_Excerpted text_

§

A rather interesting shockwave came across the newsfeeds this week. I was actually doing a TV interview when the host announced that GDP was down 2.9% for the first quarter. There was not much else I could do but note that that was a really bad, ugly, terrible, not very good number. But I had no real basis, without any facts in front of me, by which to understand why the revision was so extreme. Sure, we were all expecting a pretty large revision, but what we got was the worst decline in five years and the largest downward revision since recordkeeping began. Later, a quick perusal of the data on the BLS website revealed the culprits: exports and healthcare spending.

Last year I was one of the very few who suggested that the implementation of Obamacare could cause a recession (see more below). Such a suggestion was universally dismissed by all right-thinking economists, and for very good reasons based in sound economic theory, I might add. But sometimes the real world neglects to adhere to our models and theories, and that was my concern.

While I doubt we’ll see a recession – classically understood as two quarters in a row of negative GDP – this rather large bump in the road offers a number of teaching opportunities. This week’s letter will look at the actual numbers; and then, rather than try to spin the numbers to fit some preconceived political agenda, we will examine what actually happened in the spending data and why. And while it may surprise some of you, I actually think a few good things did happen, things I find encouraging.

§

_Task details_
In the GDP commentary above, which two culprits for the first-quarter decline did the author find on the BLS website?

_Stored data_
§

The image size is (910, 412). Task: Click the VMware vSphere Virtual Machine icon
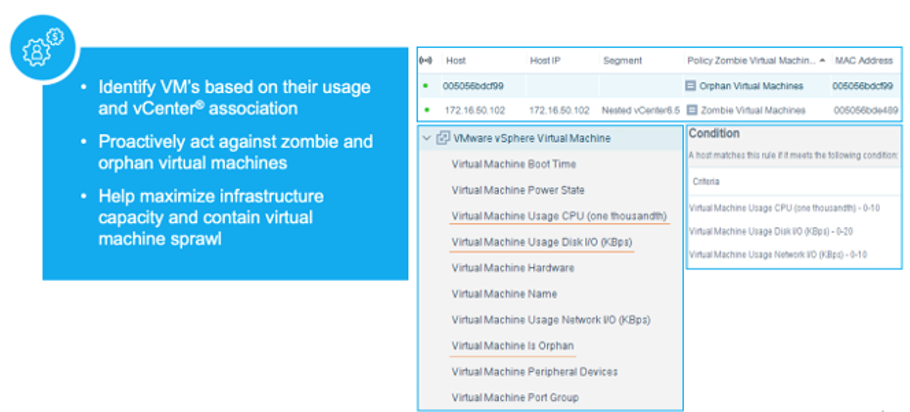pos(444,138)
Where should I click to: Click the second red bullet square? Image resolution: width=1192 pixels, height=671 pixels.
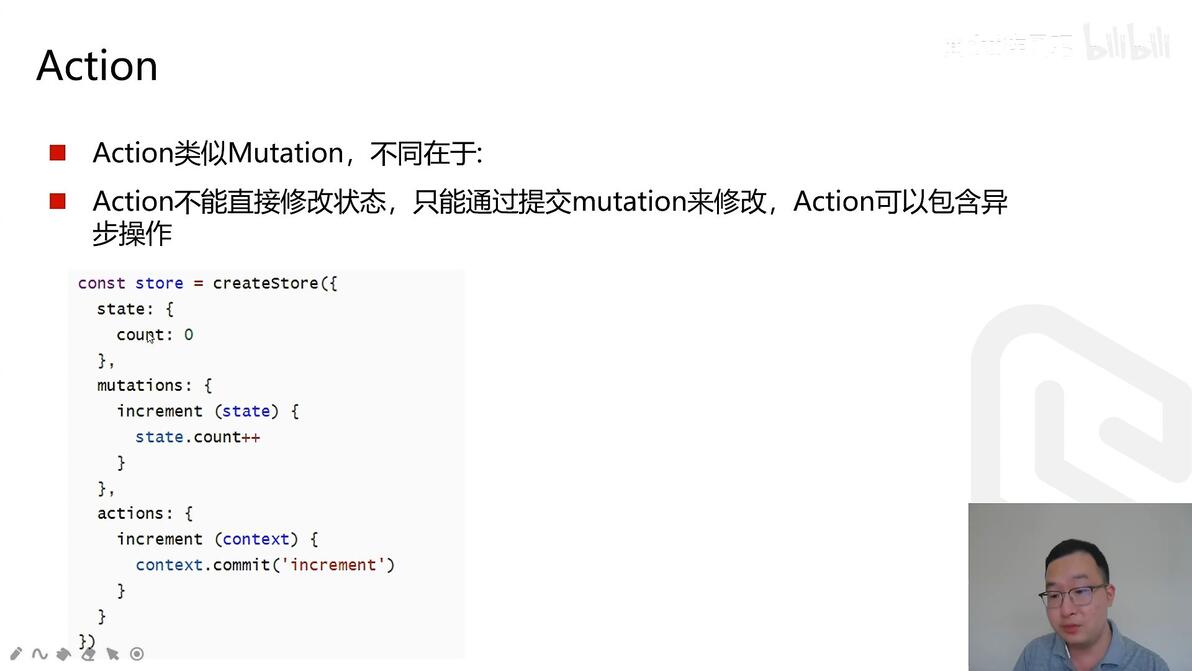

§

_The answer_
Exports and healthcare spending.